The argument for Sunak resigning was that he would preserve his integrity and draw a contrast with the boisterous approach to ethics of the prime minister. The calculation was that he would then be well placed to contest the leadership from his lofty vantage point on the moral high ground when Boris Johnson was eventually ousted.
I don’t believe it. Sunak’s reputation had already been torched by a badly judged spring statement, and the revelation of his wife’s non-dom tax status. Any credit he would supposedly gain from a principled resignation would have been lost in the maw of oblivion that swallows up former ministers.
He was right to stay in office. Although his leverage over the prime minister has been much reduced, the Treasury remains the most powerful department – and by retaining a place at the cabinet table, he has a better chance of eventually succeeding to the top job than as a lost and discredited figure on the backbenches.
Staging a comeback from the valley of unpopularity in which he found himself will take some time, though.

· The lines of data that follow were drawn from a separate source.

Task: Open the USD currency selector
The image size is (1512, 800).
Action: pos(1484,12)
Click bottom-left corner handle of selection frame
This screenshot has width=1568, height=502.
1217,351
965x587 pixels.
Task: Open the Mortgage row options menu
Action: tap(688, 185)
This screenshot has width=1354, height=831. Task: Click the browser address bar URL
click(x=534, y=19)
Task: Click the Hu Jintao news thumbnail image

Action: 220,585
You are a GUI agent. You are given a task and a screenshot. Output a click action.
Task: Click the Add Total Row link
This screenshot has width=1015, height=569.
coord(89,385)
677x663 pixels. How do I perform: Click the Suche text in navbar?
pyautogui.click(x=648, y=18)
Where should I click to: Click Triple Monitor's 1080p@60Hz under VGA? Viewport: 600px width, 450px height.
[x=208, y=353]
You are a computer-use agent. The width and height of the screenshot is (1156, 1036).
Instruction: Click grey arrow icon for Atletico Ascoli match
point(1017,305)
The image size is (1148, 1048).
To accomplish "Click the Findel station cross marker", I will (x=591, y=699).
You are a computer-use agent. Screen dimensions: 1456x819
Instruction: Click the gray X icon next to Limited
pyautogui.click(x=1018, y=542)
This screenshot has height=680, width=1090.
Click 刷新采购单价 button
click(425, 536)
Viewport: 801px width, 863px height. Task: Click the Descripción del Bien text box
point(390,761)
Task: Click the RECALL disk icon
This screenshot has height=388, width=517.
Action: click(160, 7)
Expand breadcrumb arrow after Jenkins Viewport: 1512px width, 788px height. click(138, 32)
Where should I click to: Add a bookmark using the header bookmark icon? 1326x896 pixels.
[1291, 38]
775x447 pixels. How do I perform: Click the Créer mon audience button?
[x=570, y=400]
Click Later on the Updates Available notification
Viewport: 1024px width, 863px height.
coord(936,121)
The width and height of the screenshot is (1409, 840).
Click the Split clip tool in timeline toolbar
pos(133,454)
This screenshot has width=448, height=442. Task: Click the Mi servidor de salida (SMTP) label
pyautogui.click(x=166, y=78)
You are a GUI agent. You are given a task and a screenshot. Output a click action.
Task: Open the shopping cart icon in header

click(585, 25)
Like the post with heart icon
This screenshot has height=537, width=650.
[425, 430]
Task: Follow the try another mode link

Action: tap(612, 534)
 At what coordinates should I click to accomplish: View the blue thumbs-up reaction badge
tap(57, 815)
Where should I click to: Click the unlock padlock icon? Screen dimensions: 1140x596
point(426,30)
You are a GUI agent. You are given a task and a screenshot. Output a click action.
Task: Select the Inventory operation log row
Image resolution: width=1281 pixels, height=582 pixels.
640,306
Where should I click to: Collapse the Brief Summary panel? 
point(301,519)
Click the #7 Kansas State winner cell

Politics works at different speeds. Losing a reputation can be extremely fast. Gaining a reputation can happen at speed, although perhaps not quite as quickly. Sunak himself demonstrated both of those trajectories, rising quickly and falling even more quickly. Slowest of all, though, is the long, arduous work of rehabilitation. Johnson knows about that: his career seemed to be over after Michael Gove destroyed his leadership campaign on the launchpad in 2016, but three years later his career was back on track.
So it was probably too early for Sunak to start the work of a comeback in the House of Commons today. He had two outings in the chamber today, first at Treasury questions, and then responding for the government in the economics section of the Queen’s Speech debate.
Neither went well for him. Rachel Reeves, the shadow chancellor, asked a flatly brutal question about why he hadn’t closed the non-dom tax “loophole”. He ignored that point and answered the rest of her question, saying that the broadest shoulders were bearing the burden of extra taxes: the top 15 per cent of earners will pay more than half the money raised by the rise in national insurance.
He is on solid ground on the substance, pointing out that Labour would also have to raise national insurance or income tax to pay for the NHS, but politics – at this stage of a parliament – isn’t much about substance. It’s about his being portrayed as the defender of the rich, highly mobile international elite, and of the oil and gas companies, which have made unexpected profits.
In the Queen’s Speech debate, Sunak was up against Ed Miliband, who doesn’t shadow any actual government department – shadowing his old department of energy and climate change instead – and who seems liberated to spend his time thinking up insults. He came up with a good one, comparing the chancellor’s reputation to the collapse of crypto-currencies: “How similar they are … came out of nowhere, the value surged, looked like the future, but it’s all turned out to be one giant Ponzi scheme.”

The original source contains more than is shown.